Compiti da svolgere |
1. Elenca tutte le persone indicate con nome e cognome nell'articolo sulla morte di Emanuele Scieri.
2. Prosegui l'articolo sulla morte di Emanuele Scieri a partire dall'ultima frase riportata.

Brano citato |
....

L’ex caporal maggiore Alessandro Panella continua a dichiararsi estraneo alla morte di Emanuele Scieri, il giovane parà deceduto nella caserma Gamerra di Pisa nel 1993. Il commilitone romano è accusato di omicidio volontario assieme ad altri due ex compagni d’armi, Luigi Zabara e Andrea Antico.

Uno scenario raccapricciante è emerso dalle indagini della Commissione di Inchiesta sulla tragica morte del parà Emanuele Scieri, il giovane siciliano di 26 anni laureato in Giurisprudenza e deceduto in circostanze misteriose il 13 agosto del 1999. Il ragazzo era arrivato nella caserma Gamerra di Pisa, insieme alle altre giovani leve, da poche ore ed era già stato vittima di diversi episodi di nonnismo. Nei mesi scorsi la svolta: sono stati indagati con l’accusa di concorso in omicidio volontario l’ex caporal maggiore Alessandro Panella e gli ex commilitoni Luigi Zabara e Andrea Antico. Per il primo sono però scattati gli arresti domiciliari, in quanto, secondo chi indaga, vi era la possibilità concreta di fuga.

Davanti ai giudici del Tribunale del Riesame di Firenze Alessandro Panella ha ripetuto di essere estraneo ai fatti: “Con la morte di Emanuele Scieri io non c’entro nulla“. L’uomo, difeso da Tiziana Mannocci e Marco Meoli, ha scelto la formula delle dichiarazioni spontanee, consegnate per iscritto ai magistrati del Tribunale del Riesame. I suoi avvocati hanno chiesto la revoca della misura cautelare o, in subordine, l’attenuazione della misura afflittiva. Il pubblico ministero ha invece chiesto la conferma della misura cautelare ai domiciliari. Il Tribunale del Riesame di Firenze renderà nota la propria decisione nei prossimi giorni.

....

Estratto dei dati |
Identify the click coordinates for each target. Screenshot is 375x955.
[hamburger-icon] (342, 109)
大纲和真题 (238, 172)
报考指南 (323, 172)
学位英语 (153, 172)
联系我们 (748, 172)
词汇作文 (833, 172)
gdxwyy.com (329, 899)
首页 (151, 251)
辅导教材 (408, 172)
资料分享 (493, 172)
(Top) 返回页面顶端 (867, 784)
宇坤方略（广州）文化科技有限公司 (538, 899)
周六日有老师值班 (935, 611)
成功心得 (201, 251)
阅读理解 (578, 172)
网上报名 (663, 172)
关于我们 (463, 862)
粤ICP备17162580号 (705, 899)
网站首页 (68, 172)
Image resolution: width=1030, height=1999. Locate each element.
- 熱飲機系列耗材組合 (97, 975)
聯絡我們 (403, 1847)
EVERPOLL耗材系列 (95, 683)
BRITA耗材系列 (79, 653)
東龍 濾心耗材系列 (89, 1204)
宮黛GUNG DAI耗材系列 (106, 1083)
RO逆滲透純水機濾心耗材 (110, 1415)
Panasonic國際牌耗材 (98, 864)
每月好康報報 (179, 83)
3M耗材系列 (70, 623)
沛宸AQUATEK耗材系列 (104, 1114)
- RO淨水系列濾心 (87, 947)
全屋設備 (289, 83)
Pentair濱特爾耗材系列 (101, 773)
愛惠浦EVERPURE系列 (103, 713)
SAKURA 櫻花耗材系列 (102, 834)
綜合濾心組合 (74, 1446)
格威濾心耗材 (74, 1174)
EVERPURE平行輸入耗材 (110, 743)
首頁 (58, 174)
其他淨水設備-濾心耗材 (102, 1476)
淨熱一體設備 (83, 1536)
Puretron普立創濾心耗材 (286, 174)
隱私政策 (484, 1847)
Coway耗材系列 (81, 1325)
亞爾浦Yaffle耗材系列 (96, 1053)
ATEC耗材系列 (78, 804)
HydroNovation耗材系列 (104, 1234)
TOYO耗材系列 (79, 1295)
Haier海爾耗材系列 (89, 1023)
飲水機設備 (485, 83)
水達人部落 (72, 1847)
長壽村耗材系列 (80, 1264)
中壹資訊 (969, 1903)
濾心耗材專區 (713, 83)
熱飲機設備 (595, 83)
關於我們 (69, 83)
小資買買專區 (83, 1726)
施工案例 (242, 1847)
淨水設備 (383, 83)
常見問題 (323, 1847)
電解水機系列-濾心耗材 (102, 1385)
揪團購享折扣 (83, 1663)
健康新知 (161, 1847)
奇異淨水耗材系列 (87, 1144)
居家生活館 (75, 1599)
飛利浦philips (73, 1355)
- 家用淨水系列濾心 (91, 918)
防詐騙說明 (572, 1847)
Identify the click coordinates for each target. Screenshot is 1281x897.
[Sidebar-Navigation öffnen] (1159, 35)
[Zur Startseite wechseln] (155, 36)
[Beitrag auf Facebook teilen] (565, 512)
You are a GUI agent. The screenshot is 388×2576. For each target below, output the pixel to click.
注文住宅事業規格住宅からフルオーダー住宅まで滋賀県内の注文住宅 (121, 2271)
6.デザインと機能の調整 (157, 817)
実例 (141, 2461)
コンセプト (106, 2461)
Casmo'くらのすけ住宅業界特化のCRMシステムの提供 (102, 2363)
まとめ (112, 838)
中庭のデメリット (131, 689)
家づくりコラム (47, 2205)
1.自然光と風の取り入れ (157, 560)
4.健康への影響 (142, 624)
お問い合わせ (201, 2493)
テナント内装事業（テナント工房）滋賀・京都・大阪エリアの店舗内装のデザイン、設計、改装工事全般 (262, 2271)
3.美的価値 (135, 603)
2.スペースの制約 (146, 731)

....

Risposte per compito |
1. Alessandro Panella, Emanuele Scieri, Luigi Zabara, Andrea Antico, Tiziana Mannocci, Marco Meoli

2.
I difensori di Panella contestano la ricostruzione della Procura, sostenendo l’insufficienza dei gravi indizi di colpevolezza relativi alle relazioni dei consulenti che convergono su “un’ipotesi di omicidio volontario, in realtà tutta da dimostrare, ma anche di inquinamento probatorio e pericolo di fuga” di Panella. Quest’ultimo, sostengono gli avvocati, ha anche la cittadinanza americana e quindi “stava organizzando il suo viaggio di ritorno in California dove vive stabilmente da 10 anni“. Infine, Tiziana Mannocci e Marco Meoli hanno sottolineato che “il deposito delle intercettazioni è avvenuto successivamente all’esecuzione della misura e non prima, come avrebbe dovuto essere fatto, e che nell’applicazione della misura cautelare non è indicato alcun termine di durata per l’eventuale inquinamento probatorio”.